* **WHAT IS REQUIRED**:
Write the next few paragraphs of the passage about the colonial-style house and John Jack's epitaph, picking up after its final sentence.

** BEGIN SELECTED PASSAGE **

It is a plain, colonial-style house, of which there are many along this road. It has sea green and buff paint, a historical plaque, and one of the most multi-layered stories I have ever encountered to showcase that history is continuous, complicated, and most importantly, fragmentary, unless you know where to look.
So, where to start? The plaque.
There's some usual information here: Benjamin Barron built the house in 1716, and years later it was a "witness house" to the start of the American Revolution. And then, something unusual: a note about an enslaved man named John Jack whose epitaph is "world famous."
Where is this epitaph? Right around the corner in the town center.
It reads:
God wills us free; man wills us slaves. I will as God wills; God’s will be done. Here lies the body of JOHN JACK a native of Africa who died March 1773 aged about 60 years Tho’ born in a land of slavery, He was born free. Tho’ he lived in a land of liberty, He lived a slave. Till by his honest, tho’ stolen labors, He acquired the source of slavery, Which gave him his freedom; Tho’ not long before Death, the grand tyrant Gave him his final emancipation, And set him on a footing with kings. Tho’ a slave to vice, He practised those virtues Without which kings are but slaves.

** END SELECTED PASSAGE **
** BEGIN STORED DATA **

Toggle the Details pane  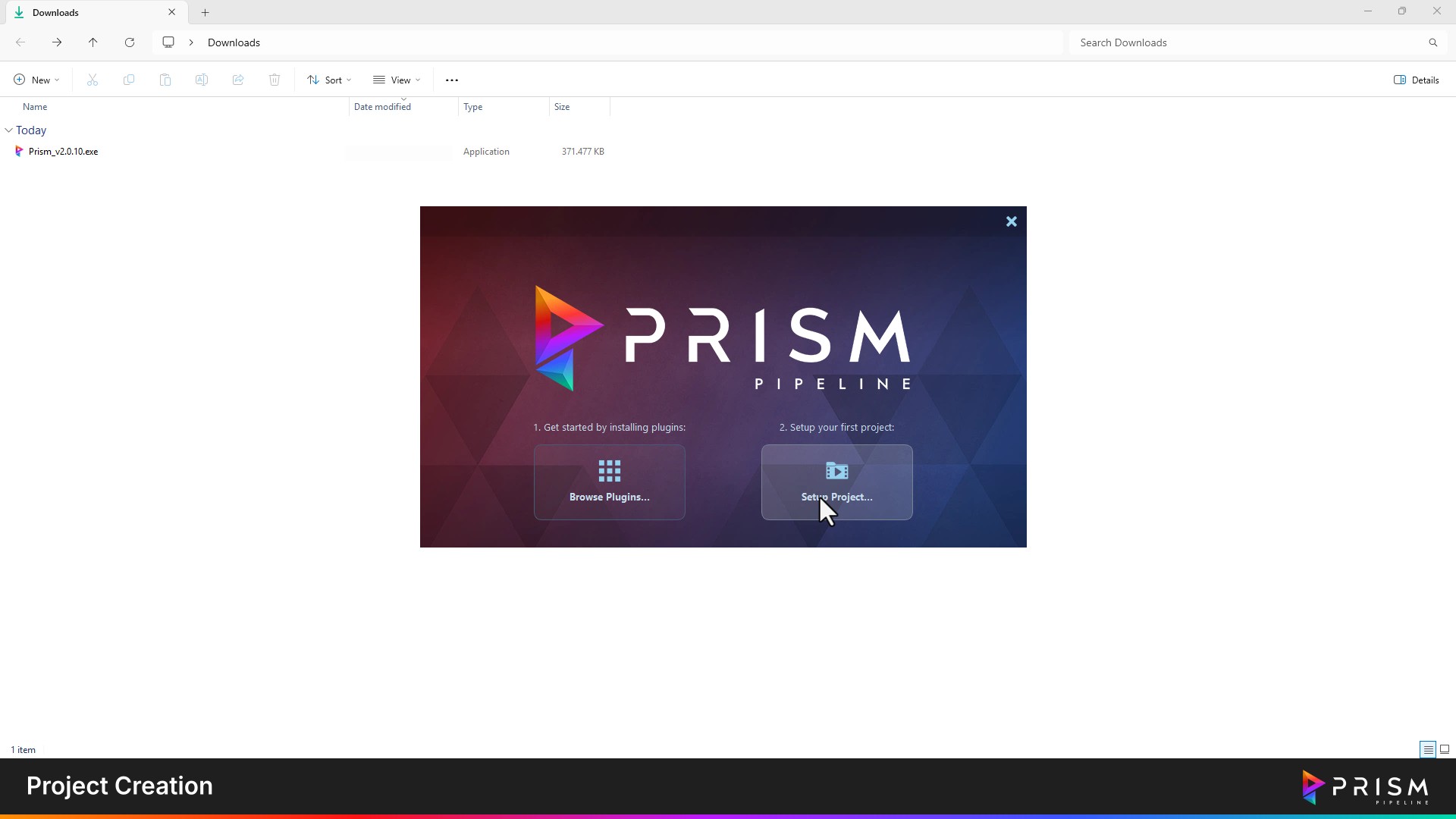point(1416,80)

** END STORED DATA **

* **ANSWER TO THE PROBLEM**:
We don't know precisely when the man first known only as Jack was purchased by Benjamin Barron. We do know that he, along with an enslaved woman named Violet, were listed in Barron's estate upon his death in 1754. Assuming his gravestone is accurate, at that time Jack would have been about 40 and had apparently learned the shoemaking trade from his enslaver. With his "honest, though stolen labors" he was then able to earn enough money to eventually purchase his freedom from the remaining Barron family and change his name to John, keeping Jack as a last name rather than using his enslaver's.
John Jack died, poor but free, in 1773, just two years before the Revolutionary War started. Presumably as part of setting up his own estate, he became a client of local lawyer Daniel Bliss, brother-in-law to the minister, William Emerson. Bliss and Emerson were in a massive family feud that spilled into the rest of the town, as Bliss was notoriously loyal to the crown, eventually letting British soldiers stay in his home and giving them information about Patriot activities.
Daniel Bliss also had abolitionist leanings. And after hearing John's story, he was angry.
Here was a man who had been kidnapped from his home country, dragged across the ocean, and treated as an animal for decades. Countless others were being brutalized in the same way, in the same town that claimed to love liberty and freedom. Reverend Emerson railed against the British government from the pulpit, and he himself was an enslaver.
It wouldn't do. John Jack deserved so much more. So, when he died, Bliss personally paid for a large gravestone and wrote its epitaph to blast the town's hypocrisy from the top of Burial Hill. When the British soldiers trudged through the cemetery on April 19th, 1775, they were so struck that they wrote the words down and published them in the British newspapers, and that hypocrisy passed around Europe as well. And the stone is still there today.
You know whose stone doesn't survive in the burial ground?
Benjamin Barron's.
Or any of his family that I know of. Which is absolutely astonishing, because this story is about to get even more complicated.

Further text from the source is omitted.